David Kaplan (Pianist)
D. Kaplan (© Courtesy of the artist)
“Piano: A utensil for subduing the impenitent visitor. It is operated by depressing the keys of the machine and the spirits of the audience.”
“I was fifteen years old, and I hardly knew how to play a simple Bach prelude on the piano when I began to compose music, and at the most advanced level. I had never studied such things as harmony.”
No denying it. David Kaplan is not only an intelligent pianist, his adventurism in programing makes him a very rare artist. Assembling a decalogue of pieces from four centuries and four continents for two pianos, with hardly a break in between is...well, breathtaking.
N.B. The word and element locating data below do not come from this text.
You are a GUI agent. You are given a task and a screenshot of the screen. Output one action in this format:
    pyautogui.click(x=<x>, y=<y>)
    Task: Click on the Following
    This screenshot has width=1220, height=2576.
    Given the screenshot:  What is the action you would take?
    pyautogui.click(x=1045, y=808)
But Mr. Kaplan, who’s been playing concertos since the age of nine, was hardly fazed. Not if last night at Kaufman Music Center was an example of a virtuosic pianism and almost insouciant personality. He explained the relationship of the heterogeneous music with the same fluidity as he played Beethoven’s Moonlight. He could turn around from a prepared piano to a Steinway in Anthony Cheung’s Holding Pattern without not so much as a hemidemiquaver pause.
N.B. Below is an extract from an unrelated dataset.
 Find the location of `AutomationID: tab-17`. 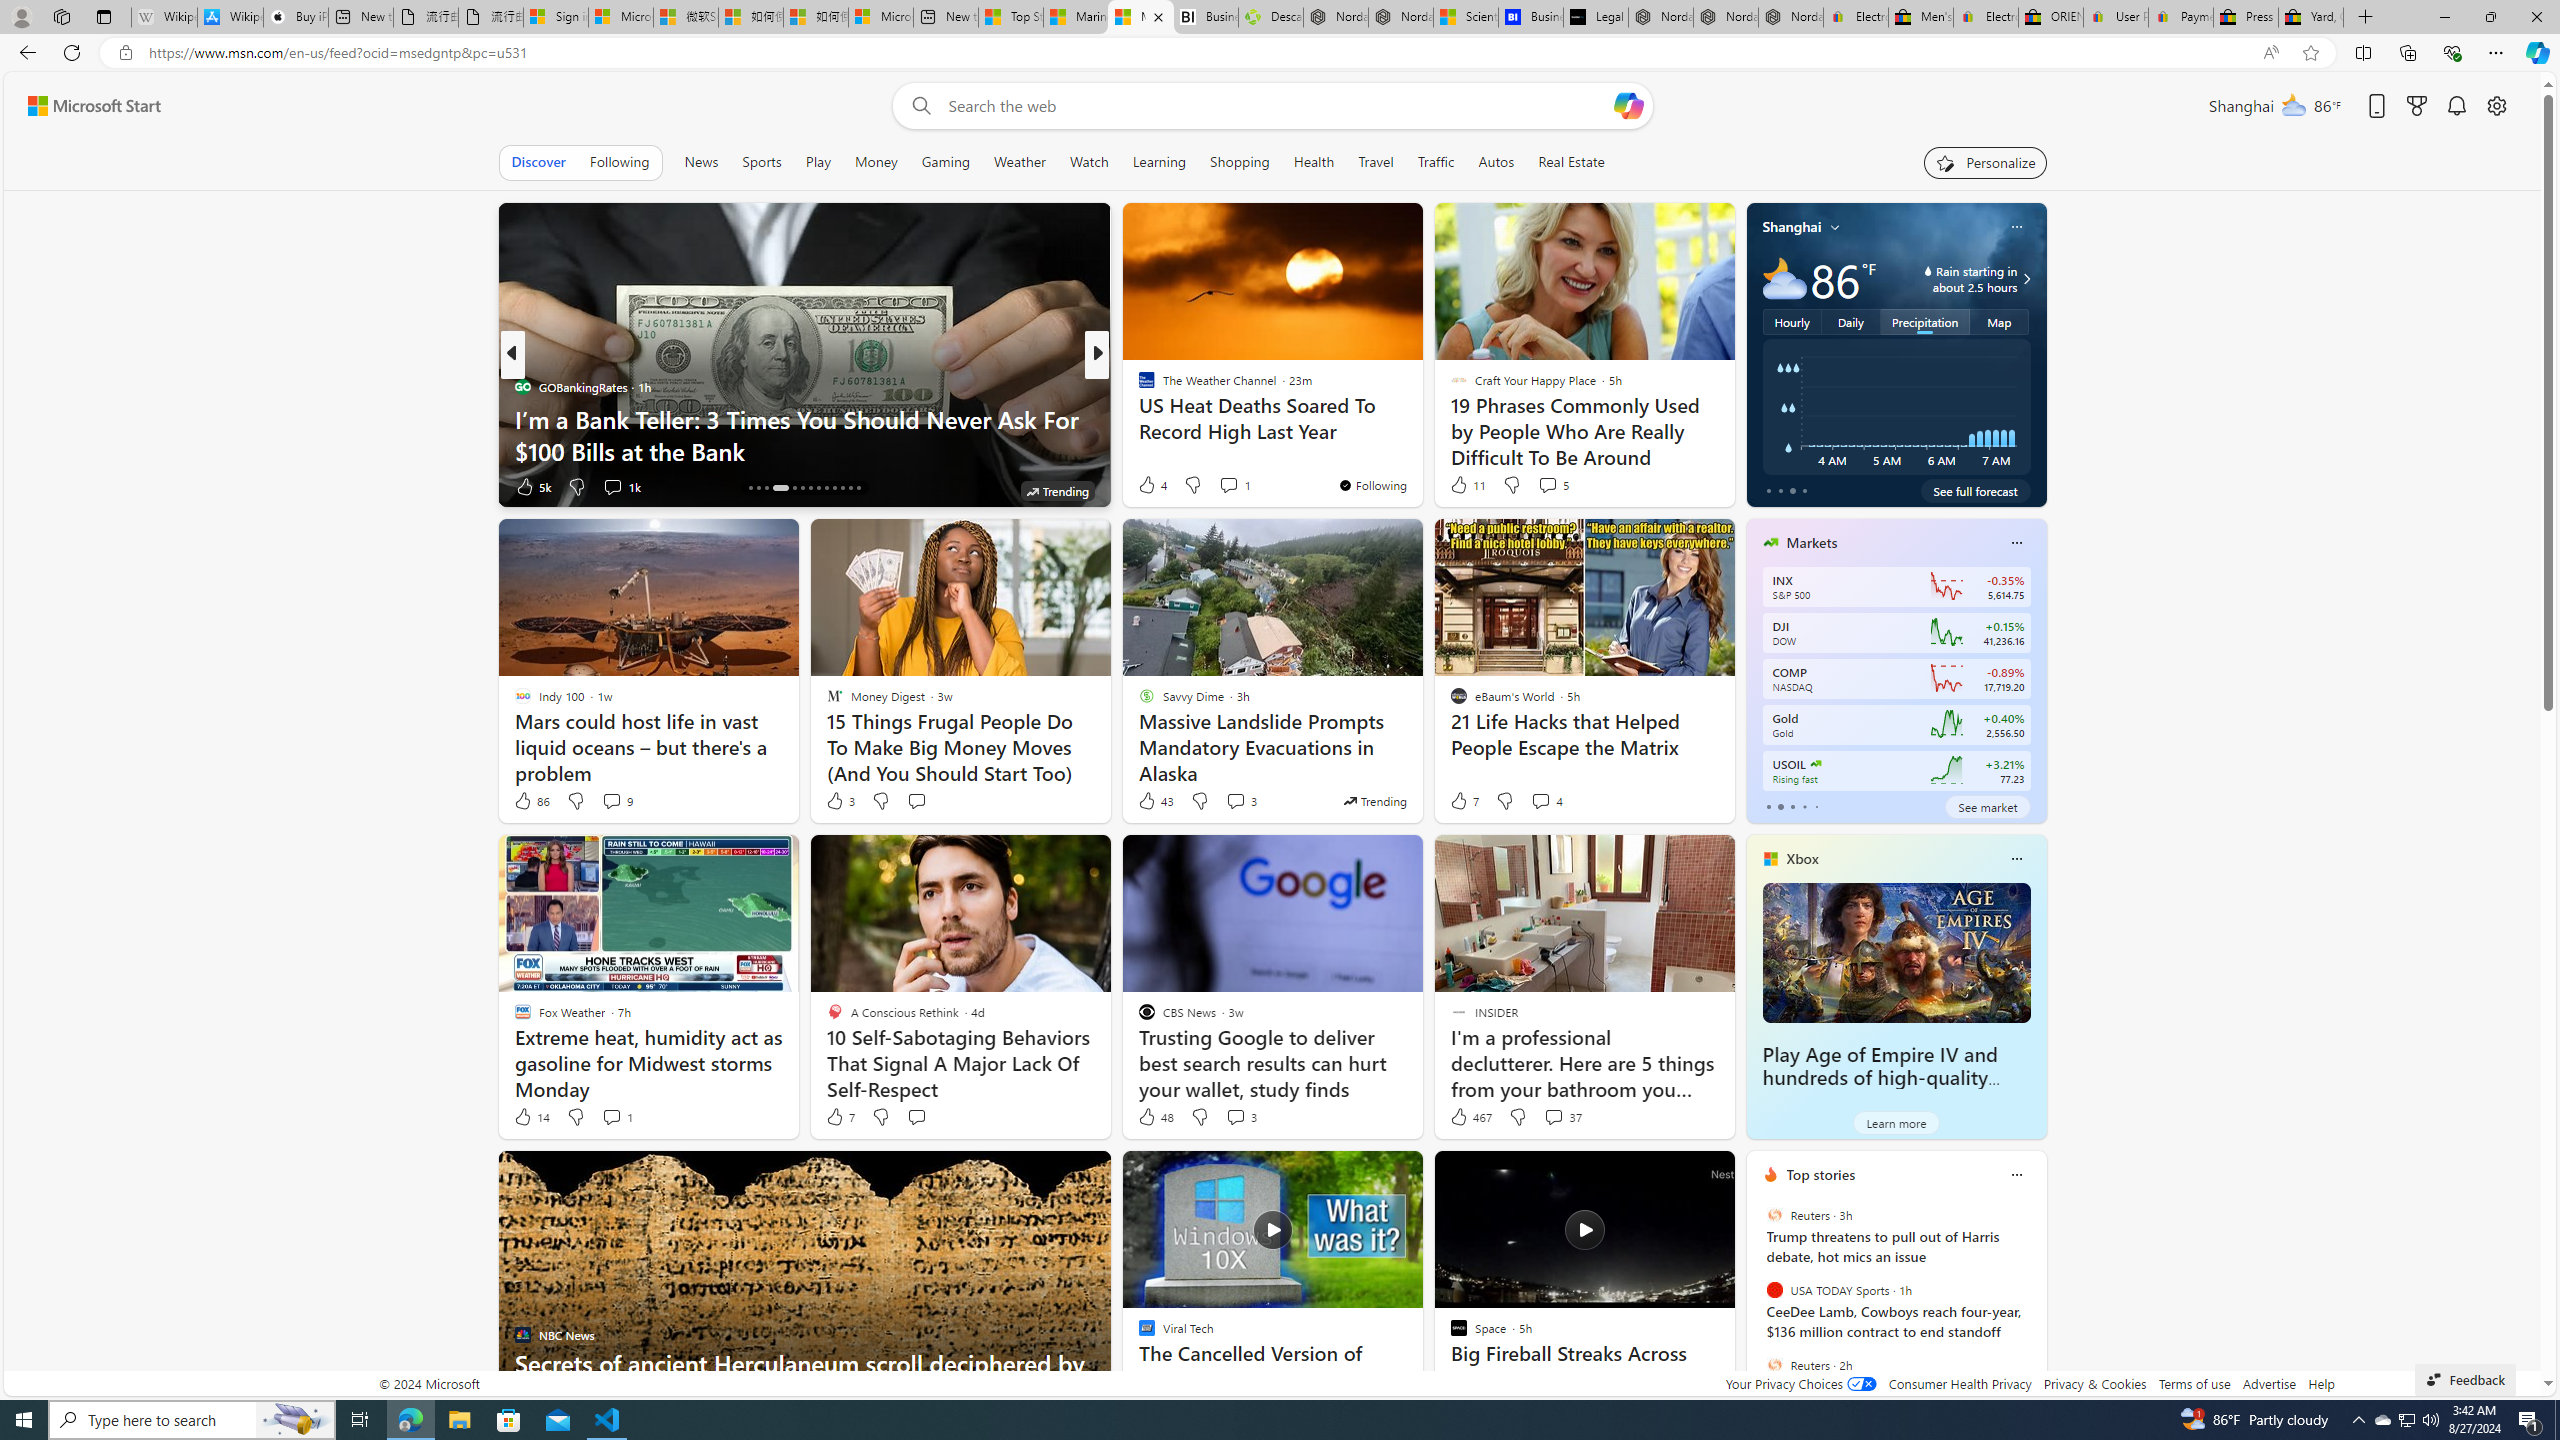

AutomationID: tab-17 is located at coordinates (780, 488).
And while the lack of applause between the works inevitably blurred the individuality of the works, the familiarity (Beethoven, Schumann, Brahms) offered a few landmarks during the foray.
Three of the composers had been commissioned by Mr. Kaplan, and they all paid heed to his liquid fingers. The last two times (here and here) I heard works by Mr. Cheung, I had been moderately impressed. With Holding Pattern, he wrote a three (or four)‑movement work which could have stunned a lesser artist. The music, though, like Scriabin on crack, never let go of its whirling inspiration, played with whirling nonchalance by Mr. Kaplan.
A. Cheung/A. Casarrubios (© Ben Gibo/Ravinia Festival)
Equally accomplished was Christopher Cerrone’s Passagework, written with wood‑cracking sounds on the prepared piano. Yet this was easily connected with the opening Ligeti Musica ricercata, a one‑note classic. The latter took a simple “A”‑note and rhythmically transposed it, keeping the same note until the very end, suddenly bringing it down to a simple “D”. (Shades of Boléro!)
Mr. Cerrone kept returning to another note, with a zigzag or gliding or off‑theme offerings at the keyboard. Like the other works on the program, one didn’t have to construe whatever serial or 12‑tone tune was behind the music. It was fun to hear, even more fun to hear Mr. Kaplan’s expertise.
The only “ancient” work was by Louis Couperin, who wrote (who knew?) preludes with no bar measures, with startling changes of time and harmonies. This all back four centuries ago! Mr. Kaplan sailed through it, his Steinway hardly a harpsichord, but with far ornamentation, one assumes, than the original.
The second half opened with a Ballade by the great Finnish composer Kaija Saariaho. Ms. Saariaho has composed for every conceivable (or inconceivable) ensemble, and her work, both mystical and magical, never fails to intrigue. I had never heard Ballade before, but even limited to a mere piano, a dense work, with a melody coming from the depths, transformed with sudden dynamics, returning to the depths rising again with changes of electric surprise.
In between some excellent performances of Brahms and Schumann, almost hidden in the tangled jungle of other notes, the cellist-composer Andrea Casarrubios wrote her commissioned Sandglass, itself a Romantic-style work which blended in with Mr. Kaplan’s own short Improvised Prelude.
Both halves of the program finished with one of the two Beethoven Op. 27 Sonatas. With another pianist, these could have been showpieces, works of familiarity to excuse us from the contemporary choices. Mr. Kaplan, yes, played the Prestos as fast as his finger would take him. In this case, the Beethoven merged quite nicely with the Presto inspirations of the other composers on this daring, offtimes delectable recital.